● **Excerpted text**:

-*-*-

Another example of semantic networks, based on category theory, is ologs. Here each type is an object, representing a set of things, and each arrow is a morphism, representing a function. Commutative diagrams also are prescribed to constrain the semantics.

In the social sciences people sometimes use the term semantic network to refer to co-occurrence networks.

== Software tools ==
There are also elaborate types of semantic networks connected with corresponding sets of software tools used for lexical knowledge engineering, like the Semantic Network Processing System (SNePS) of Stuart C. Shapiro or the MultiNet paradigm of Hermann Helbig, especially suited for the semantic representation of natural language expressions and used in several NLP applications.

Semantic networks are used in specialized information retrieval tasks, such as plagiarism detection. They provide information on hierarchical relations in order to employ semantic compression to reduce language diversity and enable the system to match word meanings, independently from sets of words used.

-*-*-

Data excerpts
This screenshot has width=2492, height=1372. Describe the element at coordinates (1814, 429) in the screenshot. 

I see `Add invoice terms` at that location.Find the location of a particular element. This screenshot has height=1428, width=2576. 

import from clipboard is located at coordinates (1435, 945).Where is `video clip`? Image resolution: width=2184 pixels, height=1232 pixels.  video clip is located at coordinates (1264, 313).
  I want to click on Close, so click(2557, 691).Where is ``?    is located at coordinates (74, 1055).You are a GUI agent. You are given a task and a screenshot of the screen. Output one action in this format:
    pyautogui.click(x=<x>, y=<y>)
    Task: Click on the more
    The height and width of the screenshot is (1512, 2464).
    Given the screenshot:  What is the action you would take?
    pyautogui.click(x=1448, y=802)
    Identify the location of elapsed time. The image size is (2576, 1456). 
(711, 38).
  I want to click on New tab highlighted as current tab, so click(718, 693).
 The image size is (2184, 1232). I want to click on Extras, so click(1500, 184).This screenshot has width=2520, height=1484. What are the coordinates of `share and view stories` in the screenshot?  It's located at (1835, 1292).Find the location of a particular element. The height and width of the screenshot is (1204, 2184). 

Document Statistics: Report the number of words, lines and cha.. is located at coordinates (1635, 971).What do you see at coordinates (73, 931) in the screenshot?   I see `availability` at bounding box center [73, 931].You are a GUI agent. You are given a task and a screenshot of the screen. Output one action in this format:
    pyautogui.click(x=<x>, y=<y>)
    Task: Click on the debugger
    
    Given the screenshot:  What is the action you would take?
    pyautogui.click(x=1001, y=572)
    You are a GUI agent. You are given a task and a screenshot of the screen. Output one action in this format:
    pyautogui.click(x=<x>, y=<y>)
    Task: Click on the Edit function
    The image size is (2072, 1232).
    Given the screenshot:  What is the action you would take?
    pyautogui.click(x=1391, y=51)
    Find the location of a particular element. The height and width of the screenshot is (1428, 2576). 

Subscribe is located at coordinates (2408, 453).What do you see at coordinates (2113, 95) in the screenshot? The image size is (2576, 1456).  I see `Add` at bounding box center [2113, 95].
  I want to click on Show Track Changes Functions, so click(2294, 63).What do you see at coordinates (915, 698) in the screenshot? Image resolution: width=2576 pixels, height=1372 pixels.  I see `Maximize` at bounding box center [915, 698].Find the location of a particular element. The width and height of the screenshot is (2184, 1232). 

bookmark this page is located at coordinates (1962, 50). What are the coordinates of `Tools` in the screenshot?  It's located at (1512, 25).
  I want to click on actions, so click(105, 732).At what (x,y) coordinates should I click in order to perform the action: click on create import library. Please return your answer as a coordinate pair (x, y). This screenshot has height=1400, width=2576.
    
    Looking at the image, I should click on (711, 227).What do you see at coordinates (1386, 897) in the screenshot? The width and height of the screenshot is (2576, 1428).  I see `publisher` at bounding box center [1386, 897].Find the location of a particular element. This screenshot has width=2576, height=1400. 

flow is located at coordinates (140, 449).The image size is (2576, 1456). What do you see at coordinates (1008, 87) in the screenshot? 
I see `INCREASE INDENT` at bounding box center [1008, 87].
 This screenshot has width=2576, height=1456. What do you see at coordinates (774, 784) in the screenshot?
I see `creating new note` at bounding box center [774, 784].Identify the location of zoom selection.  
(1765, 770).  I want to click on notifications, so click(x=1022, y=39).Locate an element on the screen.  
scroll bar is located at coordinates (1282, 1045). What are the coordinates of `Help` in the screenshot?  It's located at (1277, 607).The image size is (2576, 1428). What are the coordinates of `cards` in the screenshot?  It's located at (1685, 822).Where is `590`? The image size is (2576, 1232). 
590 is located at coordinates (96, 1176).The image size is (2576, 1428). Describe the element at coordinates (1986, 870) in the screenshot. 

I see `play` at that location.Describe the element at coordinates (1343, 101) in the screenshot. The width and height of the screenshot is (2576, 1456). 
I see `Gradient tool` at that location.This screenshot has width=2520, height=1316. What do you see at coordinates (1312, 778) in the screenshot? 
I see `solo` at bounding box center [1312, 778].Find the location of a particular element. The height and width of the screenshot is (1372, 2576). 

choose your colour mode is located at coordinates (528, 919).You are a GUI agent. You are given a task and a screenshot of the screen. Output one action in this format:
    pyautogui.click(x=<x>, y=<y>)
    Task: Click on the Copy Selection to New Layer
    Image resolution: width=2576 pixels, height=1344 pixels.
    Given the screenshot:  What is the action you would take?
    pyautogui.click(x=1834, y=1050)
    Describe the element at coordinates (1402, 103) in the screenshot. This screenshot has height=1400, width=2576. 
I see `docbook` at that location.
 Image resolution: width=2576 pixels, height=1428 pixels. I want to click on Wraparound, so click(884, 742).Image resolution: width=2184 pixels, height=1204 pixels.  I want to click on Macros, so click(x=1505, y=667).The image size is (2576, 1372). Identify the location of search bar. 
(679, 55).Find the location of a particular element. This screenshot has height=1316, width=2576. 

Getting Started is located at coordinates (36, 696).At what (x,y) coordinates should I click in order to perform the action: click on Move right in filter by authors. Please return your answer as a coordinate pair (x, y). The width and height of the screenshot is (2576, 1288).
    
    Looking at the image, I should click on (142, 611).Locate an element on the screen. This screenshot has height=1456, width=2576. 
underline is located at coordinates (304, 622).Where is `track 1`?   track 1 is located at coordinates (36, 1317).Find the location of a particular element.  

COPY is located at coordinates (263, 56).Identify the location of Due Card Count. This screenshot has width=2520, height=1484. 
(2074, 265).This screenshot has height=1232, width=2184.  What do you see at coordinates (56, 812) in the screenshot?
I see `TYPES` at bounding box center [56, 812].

-*-*-

● **What is being asked**: Continue the passage on semantic networks, starting right after its last sentence, the one about matching word meanings independently from sets of words used.

● **Solved problem**:
The Knowledge Graph proposed by Google in 2012 is actually an application of semantic network in search engine.

Modeling multi-relational data like semantic networks in low-dimensional spaces through forms of embedding has benefits in expressing entity relationships as well as extracting relations from mediums like text. There are many approaches to learning these embeddings, notably using Bayesian clustering frameworks or energy-based frameworks, and more recently, TransE (NIPS 2013). Applications of embedding knowledge base data include Social network analysis and Relationship extraction.

== See also ==

- Abstract semantic graph
- Chunking (psychology)
- CmapTools
- Concept map
- Network diagram
- Ontology (information science)
- Repertory grid
- Semantic lexicon
- Semantic similarity network
- Semantic neural network
- SemEval – an ongoing series of evaluations of computational semantic analysis systems
- Sparse distributed memory
- Taxonomy (general)
- Unified Medical Language System (UMLS)
- Word-sense disambiguation (WSD)
- Resource Description Framework

=== Other examples ===
- Cognition Network Technology
- Lexipedia
- OpenCog
- Open Mind Common Sense (OMCS)
- Schema.org
- SNOMED CT
- Universal Networking Language (UNL)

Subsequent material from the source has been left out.